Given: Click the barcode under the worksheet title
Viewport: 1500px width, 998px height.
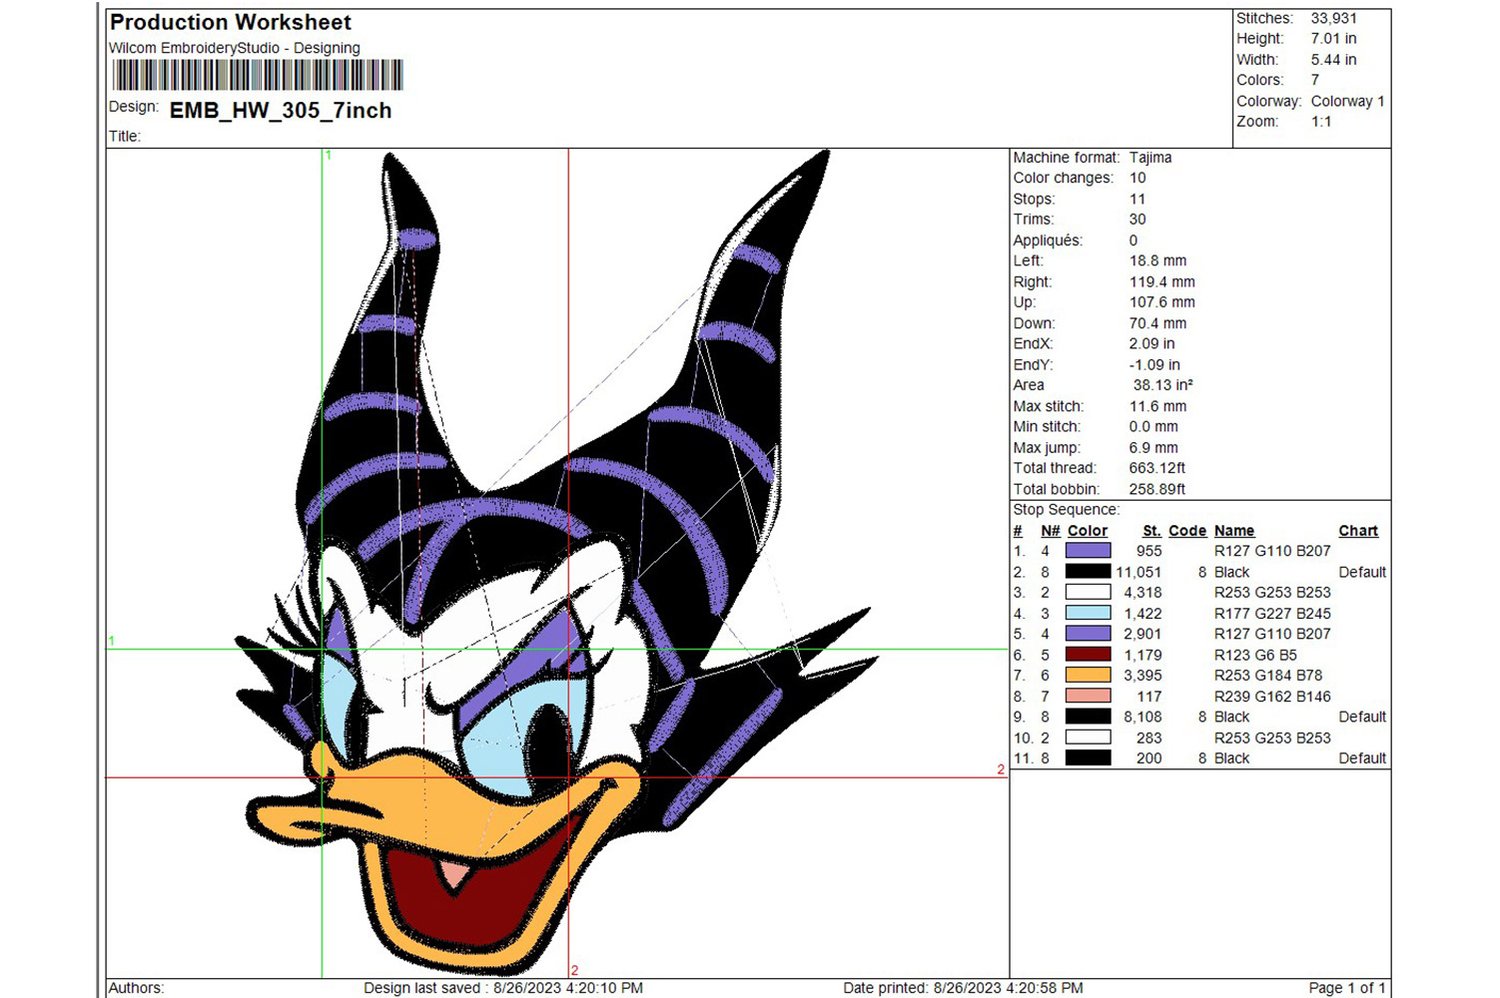Looking at the screenshot, I should coord(258,76).
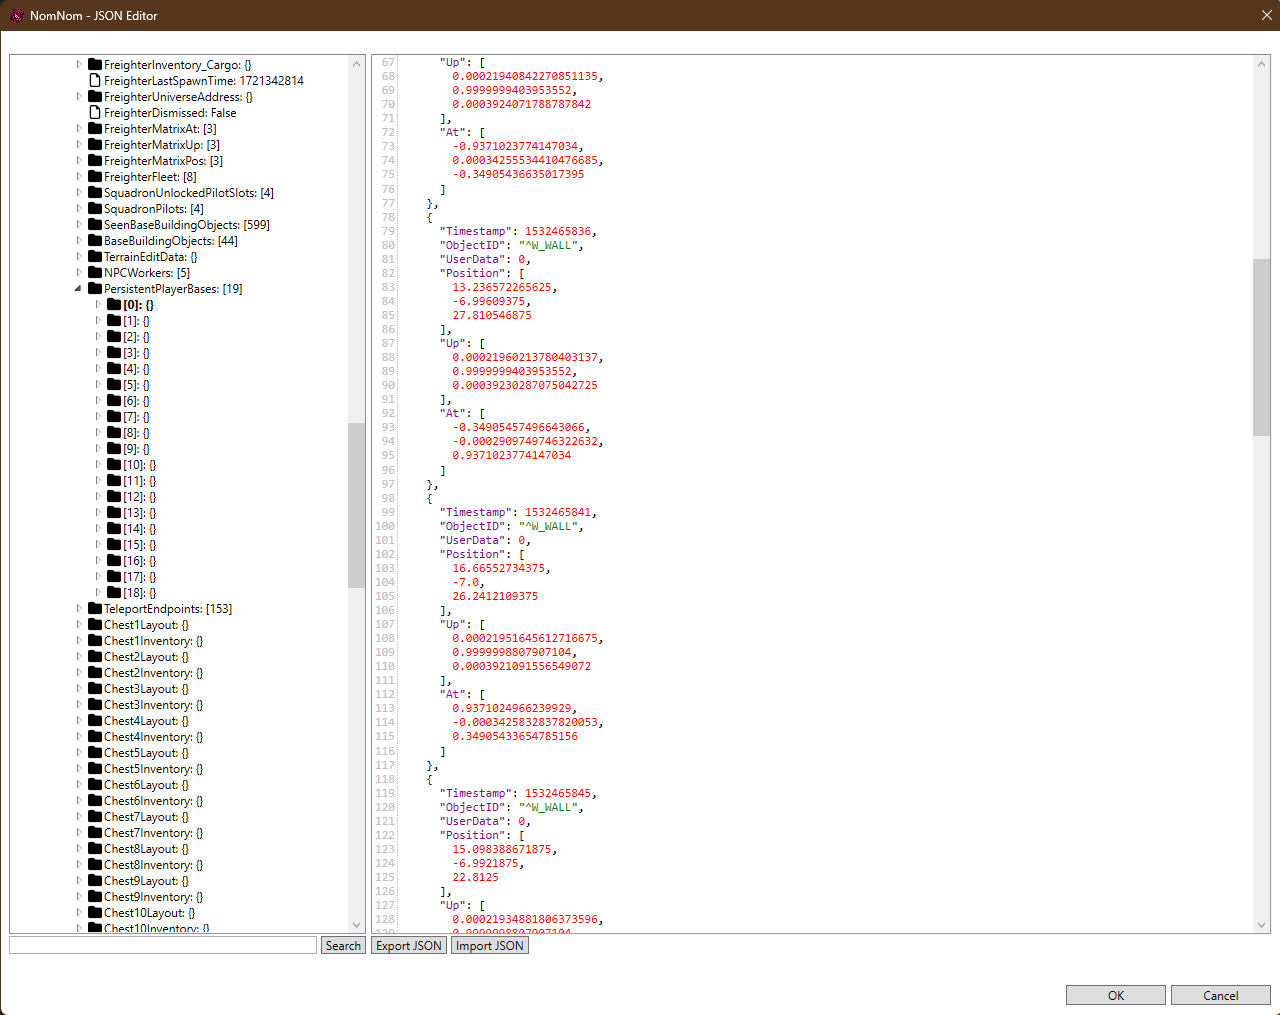Expand base entry [5] in the tree

98,385
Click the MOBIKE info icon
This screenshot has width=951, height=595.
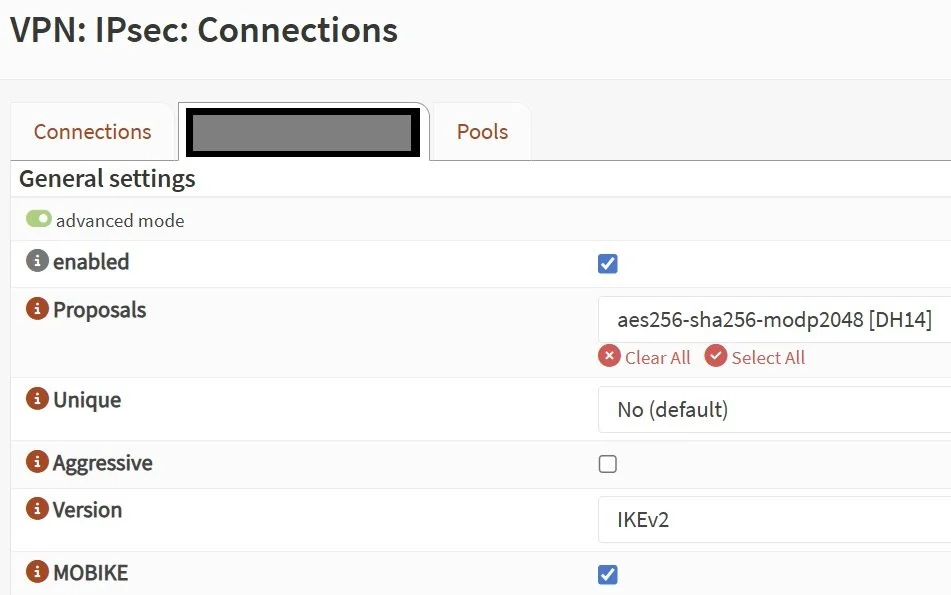coord(37,571)
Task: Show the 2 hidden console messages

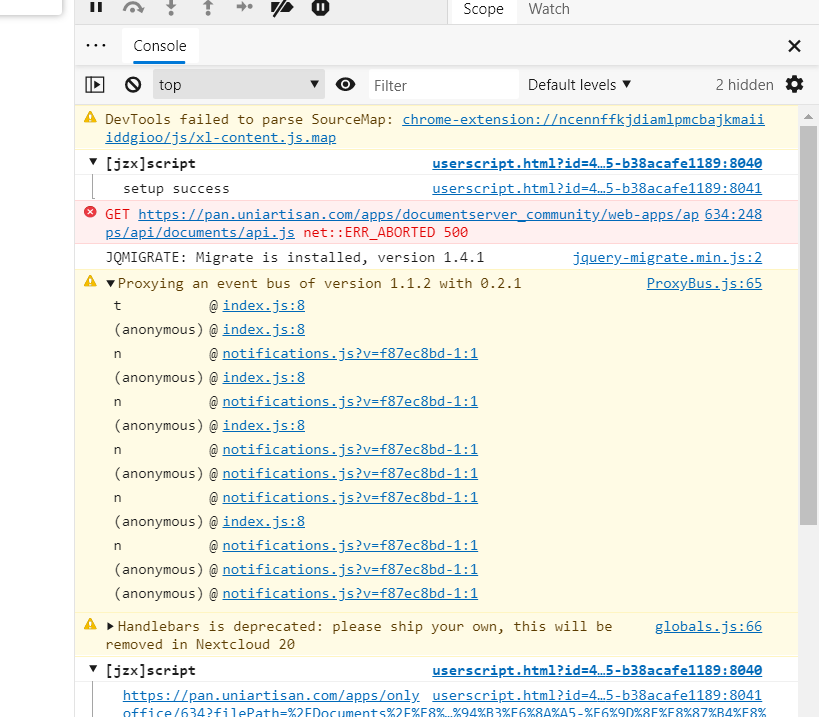Action: tap(745, 84)
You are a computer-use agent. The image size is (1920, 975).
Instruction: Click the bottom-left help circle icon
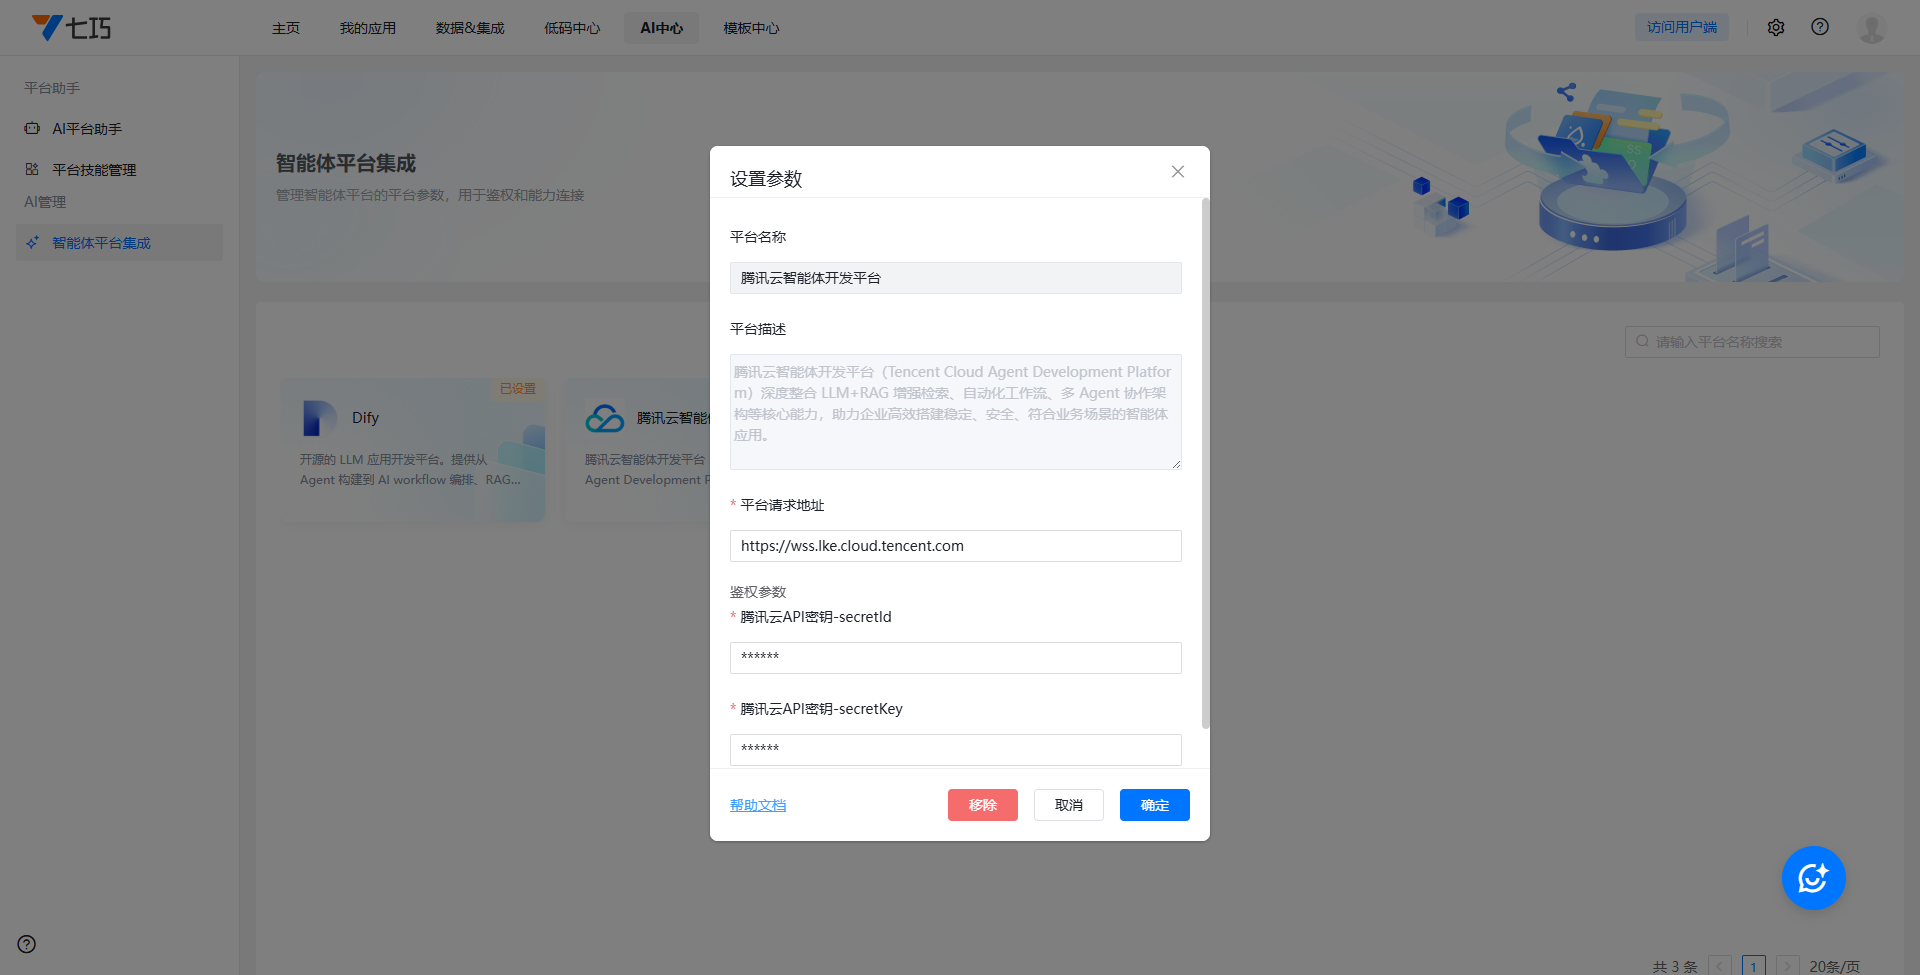pyautogui.click(x=27, y=944)
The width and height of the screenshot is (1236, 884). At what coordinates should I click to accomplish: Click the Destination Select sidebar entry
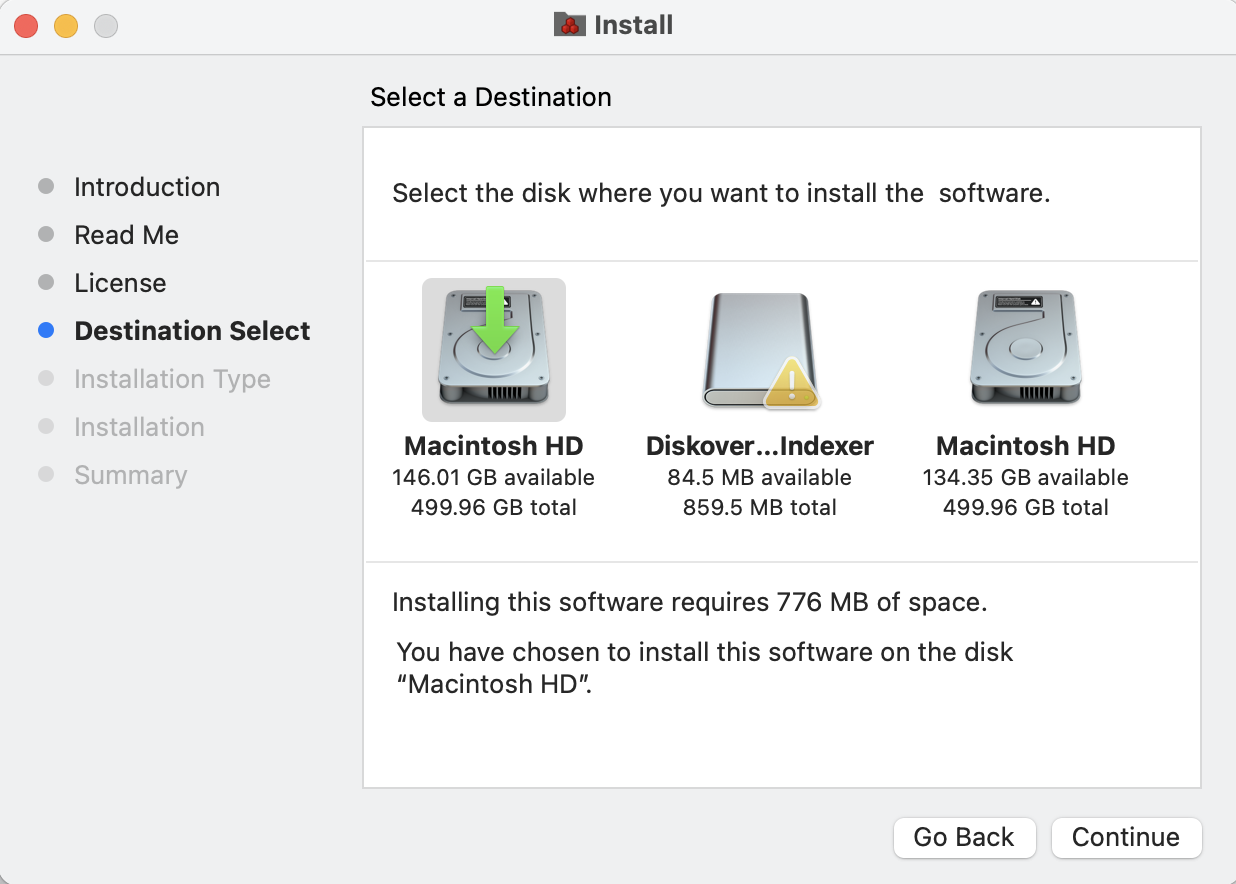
_____
Task description:
When you come to the line containing "Instruction: Click the" in the records above, repeat that line and all lines after it exactly, but not the pictures.

Task response:
Instruction: Click the bottom-left help circle icon
pyautogui.click(x=27, y=944)
The width and height of the screenshot is (1236, 884). At what coordinates should I click to accomplish: Click the Destination Select sidebar entry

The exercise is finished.